Lanz: Zoos, die ich kenne, sind gut geführt. Ich meine, das ist eine Kritik aus einer Wohlstandsgesellschaft heraus, in der es die Menschen völlig normal finden, für ein paar hundert Euro nach Afrika zu fliegen, um dort einen Löwen oder Leoparden in freier Wildbahn zu sehen. Ich bin gespannt, wie sich das dann mal verhält, wenn künftig das Fliegen aus wirtschaftlichen Gründen oder wegen Corona schwieriger wird. Da wird man vielleicht froh sein, wenn man in einen Zoo gehen kann. Denn dann kann das kleine Kind vielleicht mal in Beziehung zu einem Löwen treten und den mal brüllen hören. Denn so etwas passiert nicht über den Bildschirm.
Sind zoologische Gärten, die in ihrer modernen Form ja im 19. Jahrhundert ihre Wurzeln haben, in einer digitalen Welt aber nicht doch auch ein wenig aus der Zeit gefallen?
Lanz: Nein, das sehe ich nicht so.
Ein Argument für die Zoos ist auch, wie Sie sagten: Immer mehr Tierarten werden in freier Wildbahn ausgerottet oder sind von Ausrottung bedroht. Täglich sterben über 100 Tierarten. Sind Zoos eine Möglichkeit, diese Spezies zu retten?
Lanz: Ja klar, es gibt ja diverse Zuchtprogramme. Die sind eine tolle Sache! Ich meine allerdings, die Spezies Mensch ist so aggressiv, da stellt sich natürlich grundsätzlich die Frage, ob man sich der langfristig erwehren kann.
Zoodesigner schlagen vor, dass in die Gehege mehr Tiere kommen, die besser zur jeweiligen Klimazone passen. Das wäre eine Abkehr vom traditionellen Tierpark, der exotische Tiere wie Eisbären, Leoparden und Löwen zur Schau stellt. Was halten Sie davon? Lanz: Ja, schauen Sie, ich habe die Tierärztin gespielt, bin aber keine Zooexpertin. Ich finde es aber auf jeden Fall nicht richtig, dass man in Mitteleuropa Eisbären in Zoos hält. Aber letztendlich müssen das Experten entscheiden. Ich finde, es ist wichtig, dass es den Tieren gut geht.

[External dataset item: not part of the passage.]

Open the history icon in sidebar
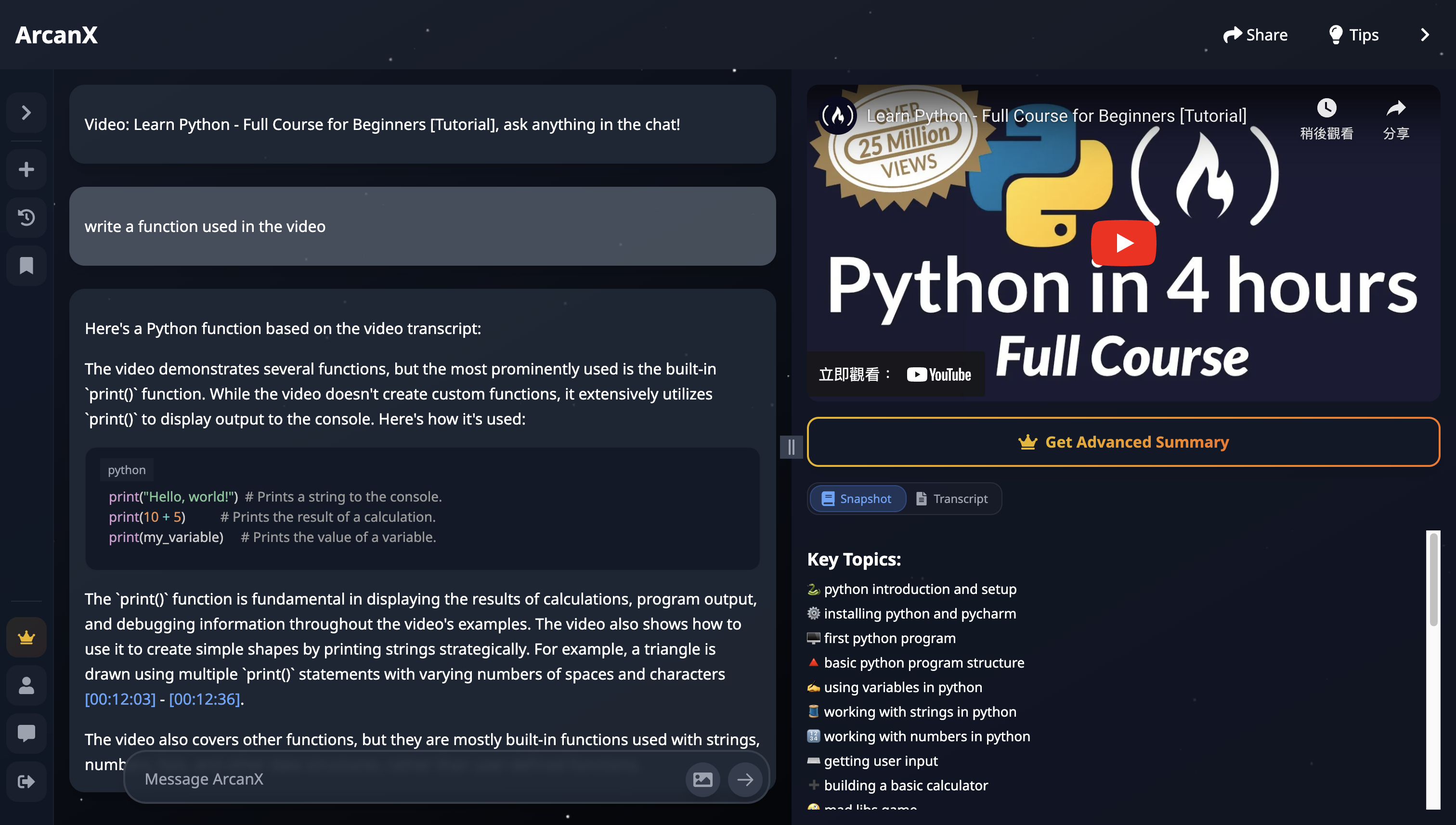The height and width of the screenshot is (825, 1456). coord(26,218)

Mögen Sie eigentlich privat Tiere? Lanz: Ja, schon. Ich habe leider nur eine Katze. Aber ein Hund ist in unserer Familie ein großes Gesprächsthema. Im Moment habe ich auch eine große Leidenschaft für Pferde entwickelt.
Gibt es dafür einen besonderen Grund? Lanz: Ja, ich habe in Corona-Zeiten meiner Freundin auf dem Pferdehof geholfen. Ich bin Frühaufsteherin und wache schon um fünf Uhr auf. Und da habe ich ihr angeboten, bei ihr vorbeizukommen und statt Gymnastik daheim den Stall auszumisten. Das hat mir Spaß gemacht. Und so bin ich zu den Pferden gekommen und habe dann auch angefangen, Reitstunden zu nehmen.